--- ASSIGNMENT ---
Write out exactly the lines from the one with "The width and height of the screenshot is (379, 213)." through the last line of the data below, but not the pictures.

══ PROVIDED RECORDS

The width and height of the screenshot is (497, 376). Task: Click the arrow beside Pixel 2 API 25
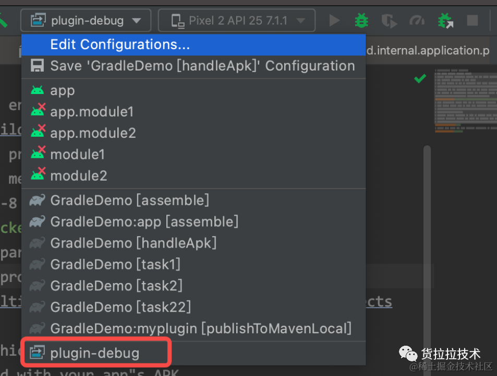[300, 21]
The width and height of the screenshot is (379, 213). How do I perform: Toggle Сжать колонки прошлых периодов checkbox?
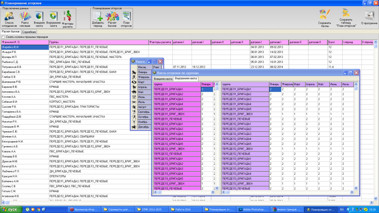point(3,37)
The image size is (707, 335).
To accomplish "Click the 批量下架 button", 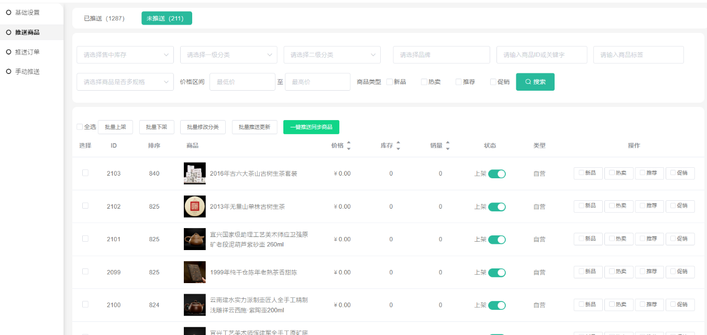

════

--- EXERCISE SOLUTION ---
The width and height of the screenshot is (379, 213). How do I perform: Toggle Сжать колонки прошлых периодов checkbox?
point(3,37)
The image size is (707, 335).
To accomplish "Click the 批量下架 button", 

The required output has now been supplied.